**What to work on:**
What you should write out is every line from the one containing "Image resolution: width=123, height=2576." to the end of the data, exactly and with nothing else.

**Material provided:**
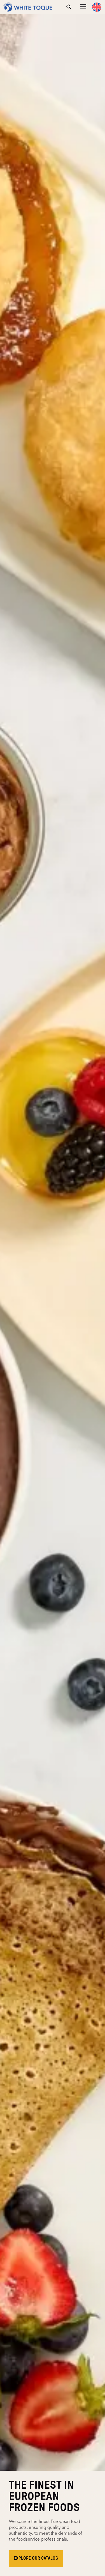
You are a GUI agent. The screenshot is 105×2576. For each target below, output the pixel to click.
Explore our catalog (36, 2558)
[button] (97, 7)
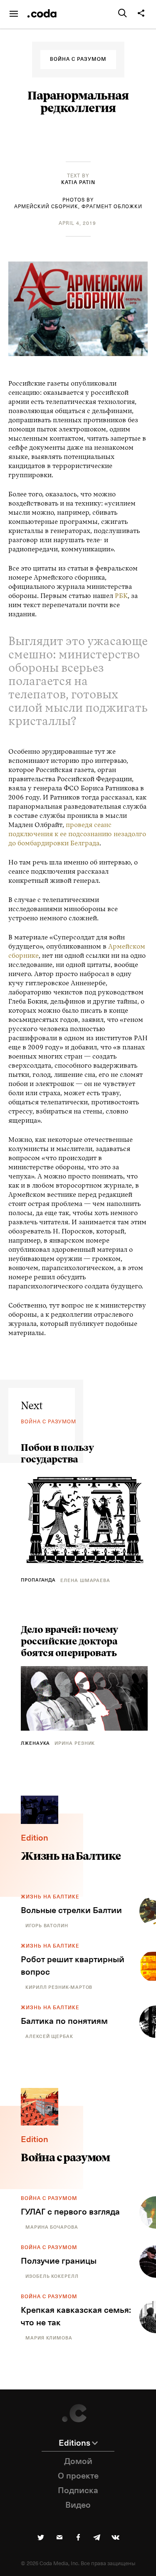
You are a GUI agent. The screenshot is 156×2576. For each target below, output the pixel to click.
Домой (78, 2461)
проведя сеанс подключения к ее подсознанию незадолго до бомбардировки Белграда (77, 834)
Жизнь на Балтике (50, 1897)
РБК (121, 596)
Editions (74, 2443)
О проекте (78, 2476)
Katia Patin (78, 182)
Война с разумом (49, 2198)
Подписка (78, 2490)
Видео (78, 2505)
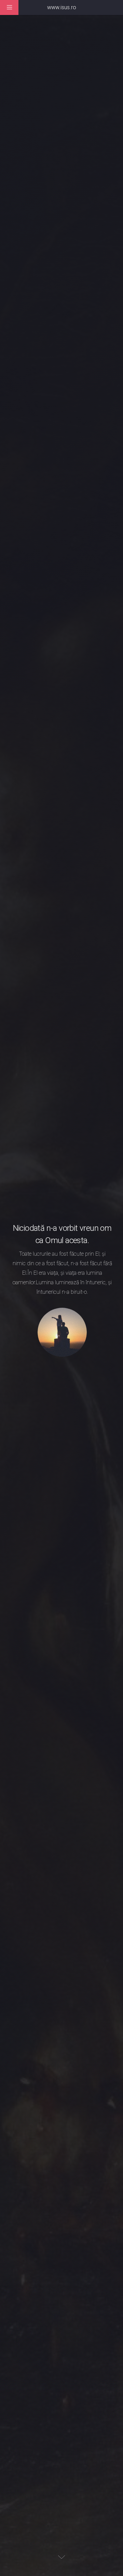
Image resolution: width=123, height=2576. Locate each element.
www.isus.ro (61, 7)
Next (61, 2557)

**Response:**
Image resolution: width=123, height=2576. Locate each element.
www.isus.ro (61, 7)
Next (61, 2557)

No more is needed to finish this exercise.